Selected passage:
-----

As campus after campus reports coronavirus outbreaks, college professors are speaking out against returning to work.
It’s not that they don’t want to teach and are pushing back against online learning. Rather, they’re just scared that teaching will literally kill them this year—or at least make them very sick.
Tad Theimer, biology professor at Northern Arizona University, is considering resigning before heading back to school, describing this as a “moral dilemma.”
Northern Arizona University has 20,000 students, and plans to begin a hybrid teaching plan. But professors, community members, and even some students are warning about the disastrous outcomes of such a move.
Confirmed COVID-19 cases in the state reached more than 200,000 on Sept. 11, an increase of 521 from the previous day, according to the Arizona Department of Health Services. In July, Arizona averaged 3,075 new cases daily. This was before Arizona opened its doors to college students.
Throughout the country, colleges that have only just started in-person classes are already in dire shape. A New York Times survey found that colleges and universities in the United States recorded more than 36,000 new COVID cases the week of September 4th, bringing the total number of campus infections to 88,000.
At The State University of New York at Oneonta, for example, it took less than two weeks for 500 cases to emerge. At Notre Dame, 12,000 students tested positive after eight days. Many colleges have tried staggering dorm move-in dates, suspending students who partied, and have even initiated in-dorm e-learning. But the cases have continued to rise.
Some universities are quickly trying to change course. Johns Hopkins and Princeton Universities were planning on reopening in person, but they pivoted to in-person for the fall. Most of the California-area colleges will also be online, while other colleges around the country will be implementing a hybrid-option.
But professors at the colleges that are opening with hybrid and/or full in-person classes are truly scared for their health—and their lives.
In an open letter to students published in the “Charlotte Observer,” tenured professors from the University of North Carolina at Chapel Hill pleaded with students not to return to campus.
“We recognize that some of you will have to live on campus this fall semester for financial or personal reasons, and we want to help ensure that campus is safe for you,” they wrote. “We implore the rest of you to stay home this fall.”
If all else fails, there’s one method that appears to be helping curb COVID cases: Rapid testing and on-site temperature checks.
Some FDA-authorized rapid tests, such as the RT-PCR DNA swab kit, can have results online within 72 hours. These can be provided to students, faculty, and administration staff in order to lower the window of transmission.
One study found that up to ⅓ of Ebola infections could have been stopped if rapid tests had been used, and many healthcare specialists are equating these results with COVID-19.

-----

Data excerpts:
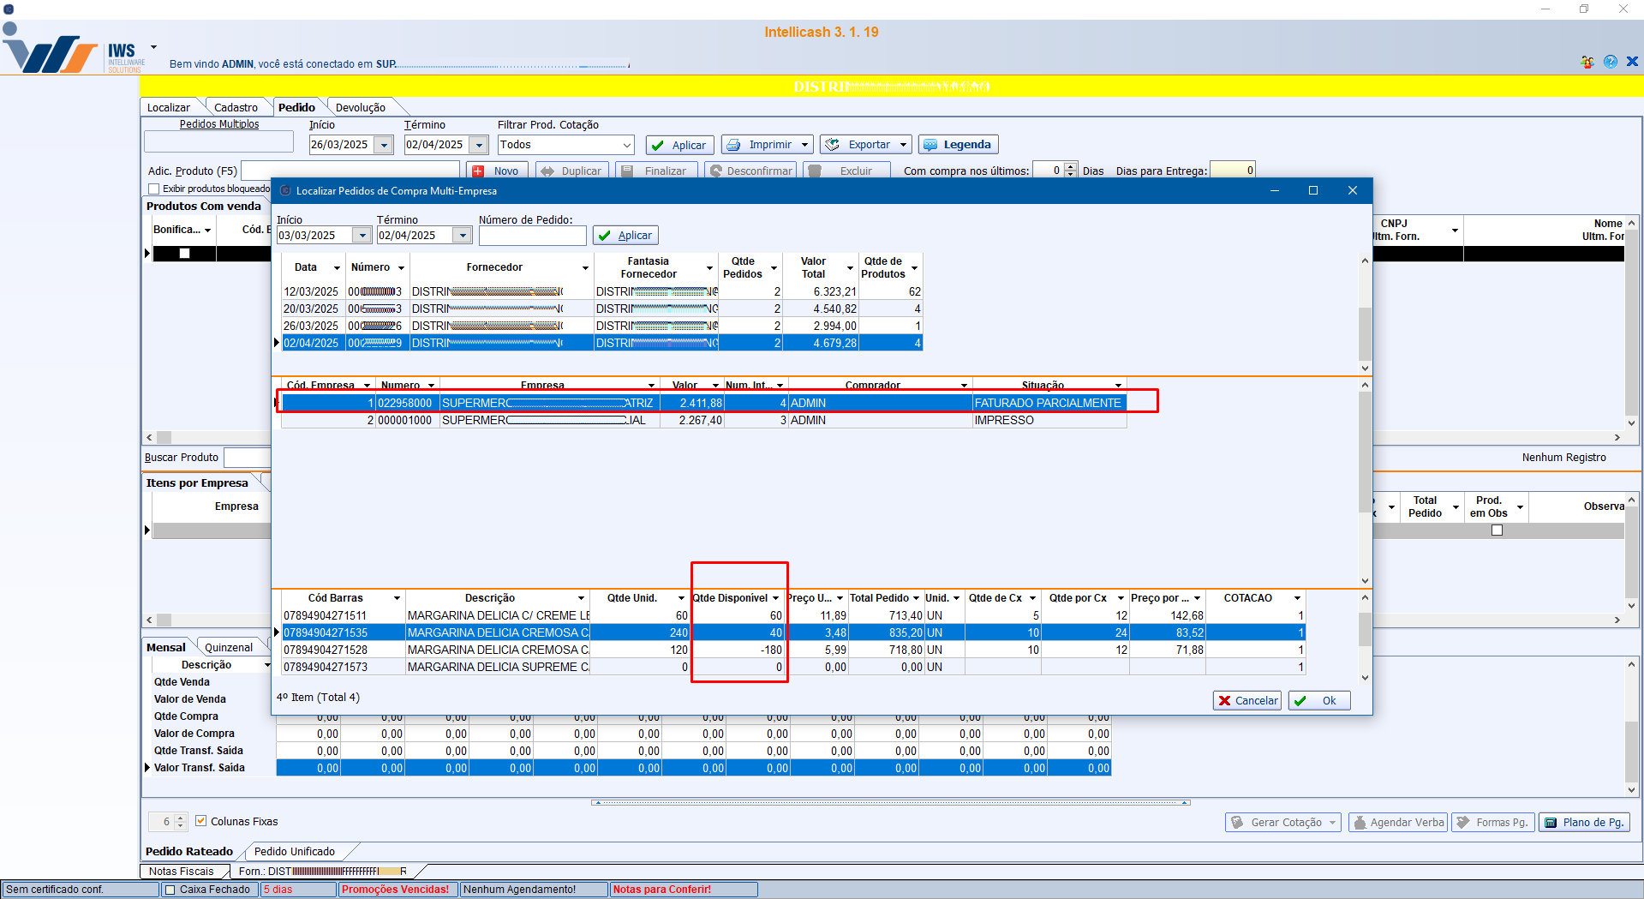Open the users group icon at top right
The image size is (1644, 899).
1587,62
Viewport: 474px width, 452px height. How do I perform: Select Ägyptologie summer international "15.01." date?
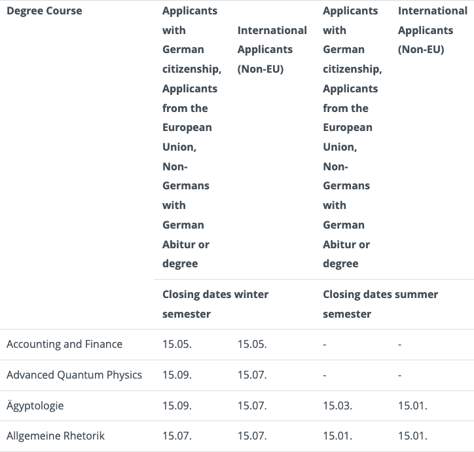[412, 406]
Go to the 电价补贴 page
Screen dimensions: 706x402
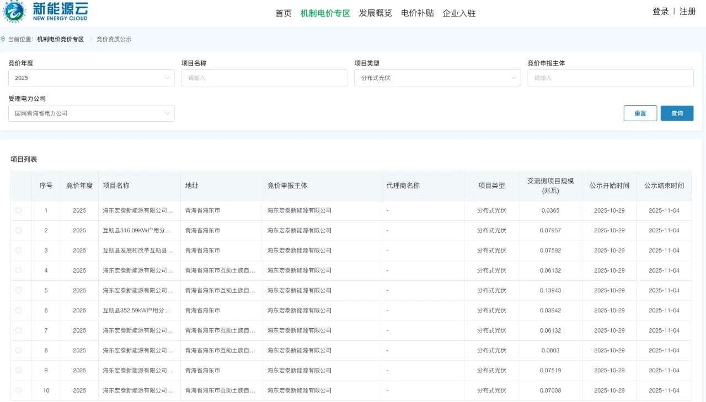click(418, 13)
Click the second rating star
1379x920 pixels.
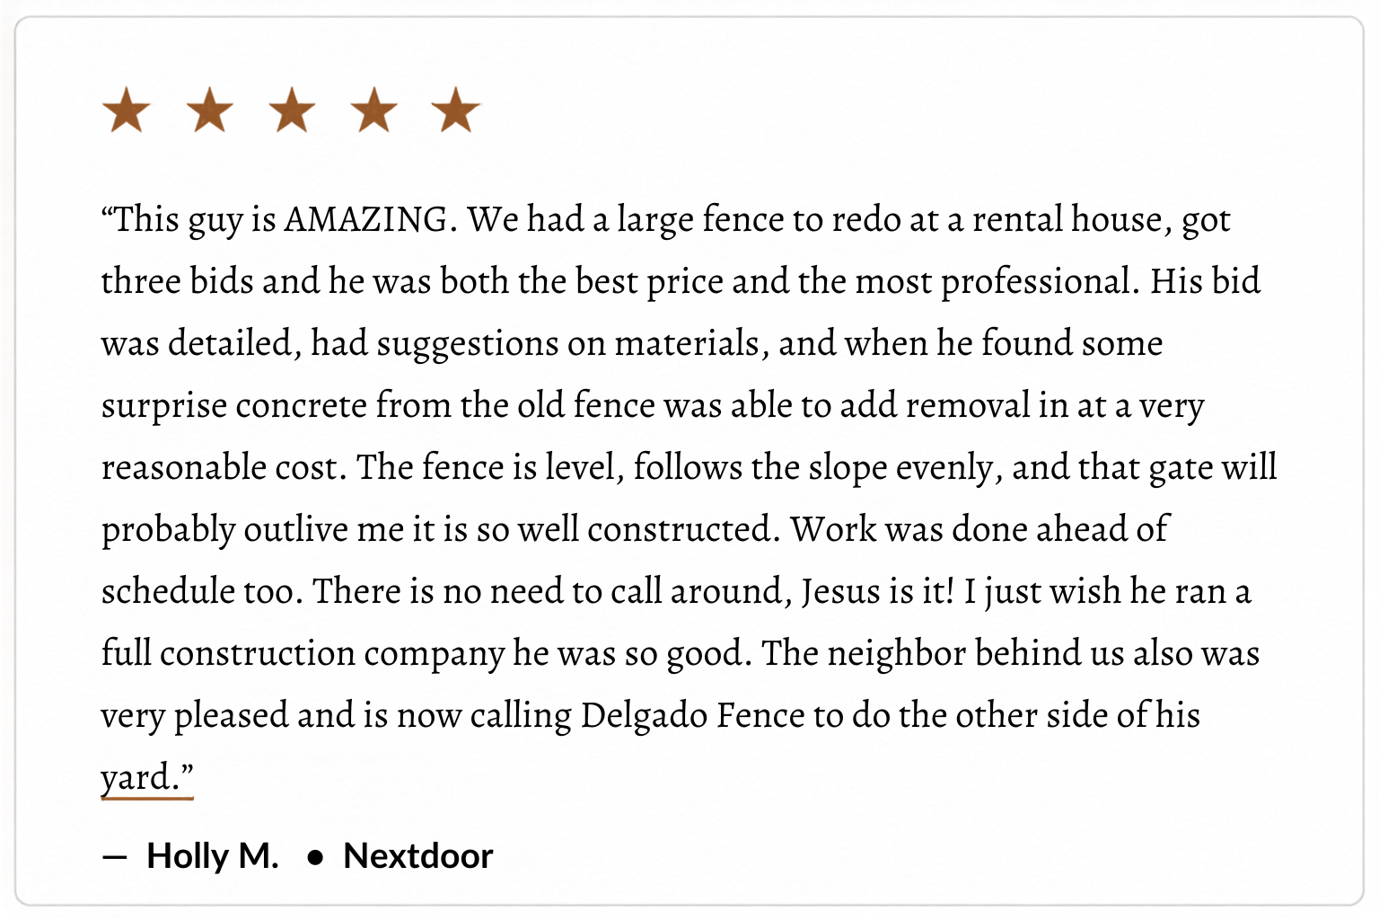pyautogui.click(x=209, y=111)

-----

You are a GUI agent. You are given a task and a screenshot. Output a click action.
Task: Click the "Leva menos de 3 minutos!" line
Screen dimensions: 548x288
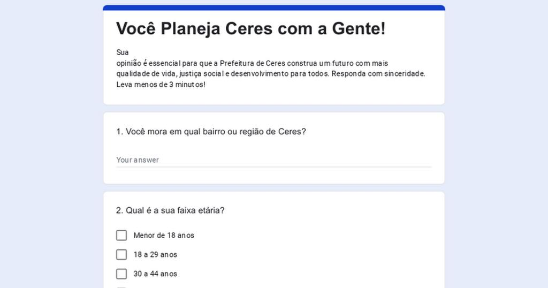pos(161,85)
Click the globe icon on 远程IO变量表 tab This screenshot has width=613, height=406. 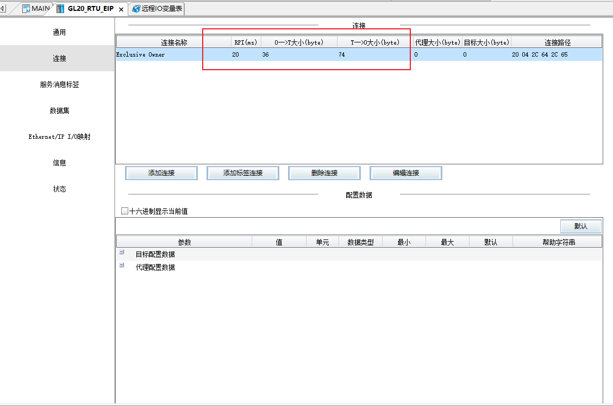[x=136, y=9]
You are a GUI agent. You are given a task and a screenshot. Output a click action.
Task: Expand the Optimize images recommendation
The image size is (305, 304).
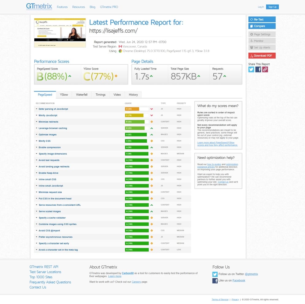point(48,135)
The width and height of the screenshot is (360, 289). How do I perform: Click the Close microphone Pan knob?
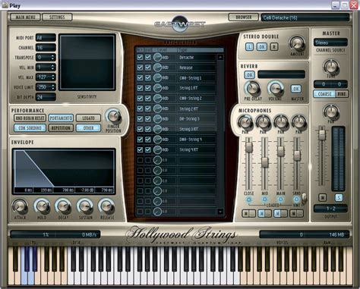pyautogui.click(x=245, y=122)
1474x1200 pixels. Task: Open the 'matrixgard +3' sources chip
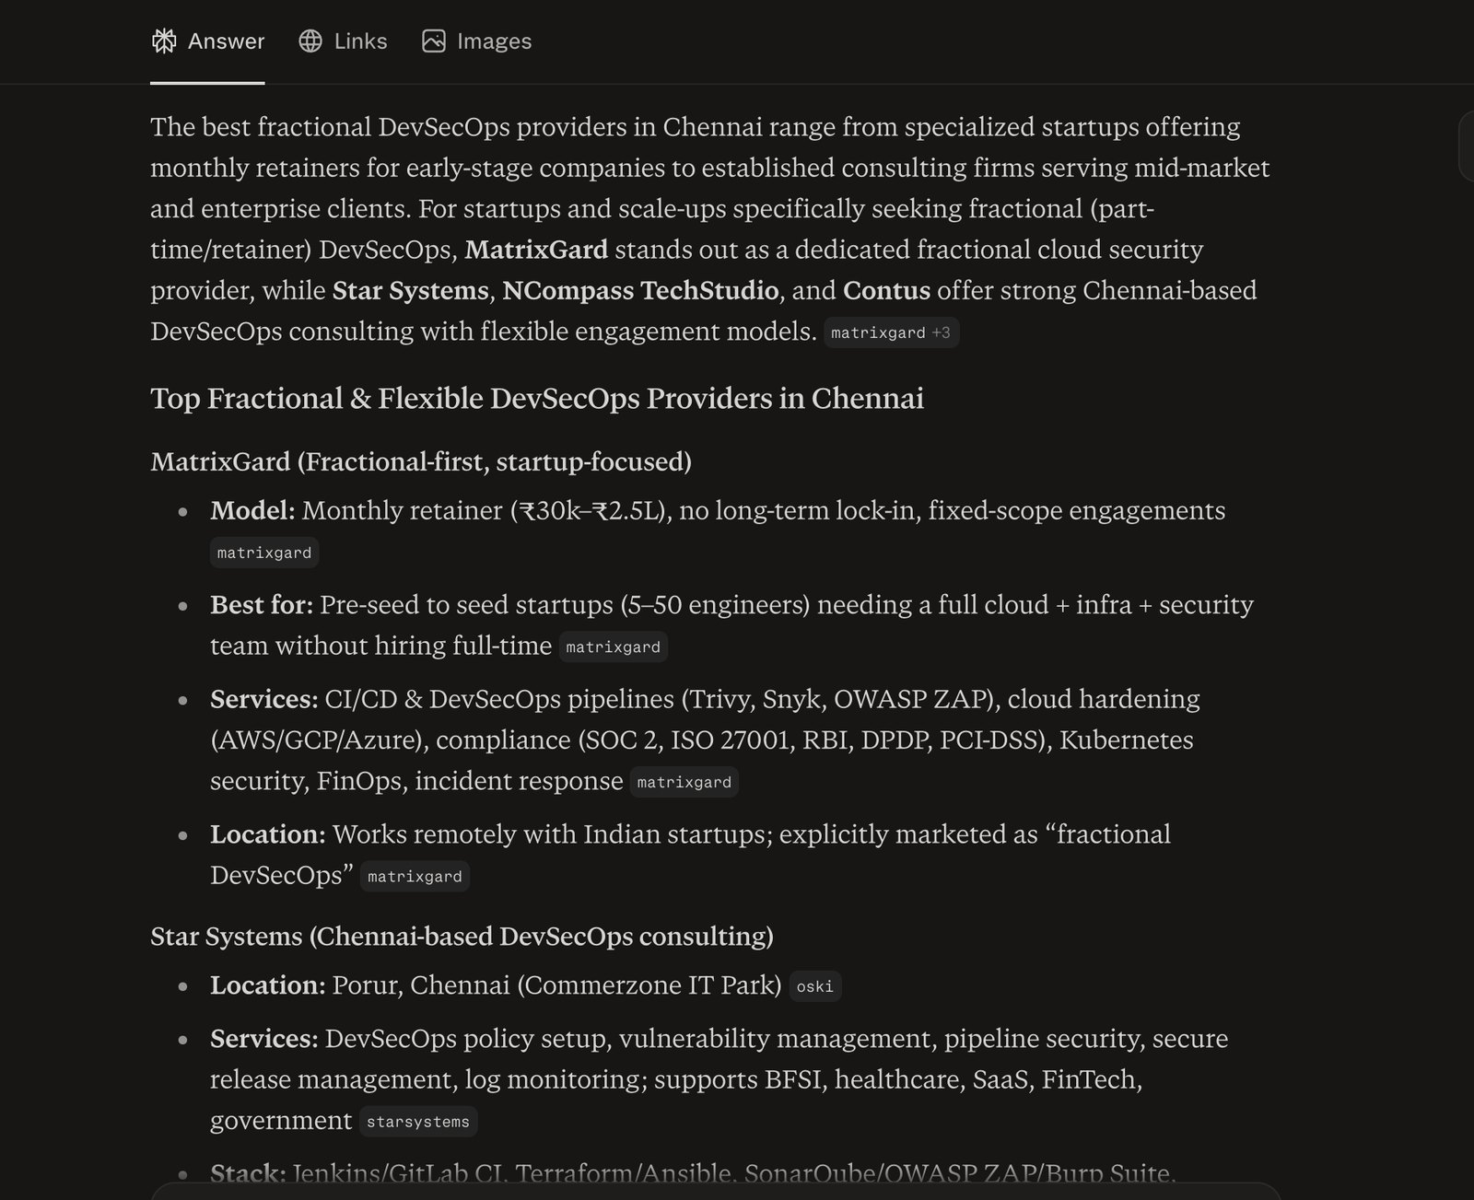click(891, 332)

-----

Apply what you read:
(1) List every college or university that the campus outbreak article above names specifically.
(2) According to the campus outbreak article, how many students does Northern Arizona University have?
(3) Duplicate the stretch of the campus outbreak article from "Some FDA-authorized rapid" through "results with COVID-19.".

Your written answers:
(1)
Northern Arizona University
The State University of New York at Oneonta
Notre Dame
Johns Hopkins University
Princeton University
University of North Carolina at Chapel Hill

(2) 20,000 students.

(3)
Some FDA-authorized rapid tests, such as the RT-PCR DNA swab kit, can have results online within 72 hours. These can be provided to students, faculty, and administration staff in order to lower the window of transmission.
One study found that up to ⅓ of Ebola infections could have been stopped if rapid tests had been used, and many healthcare specialists are equating these results with COVID-19.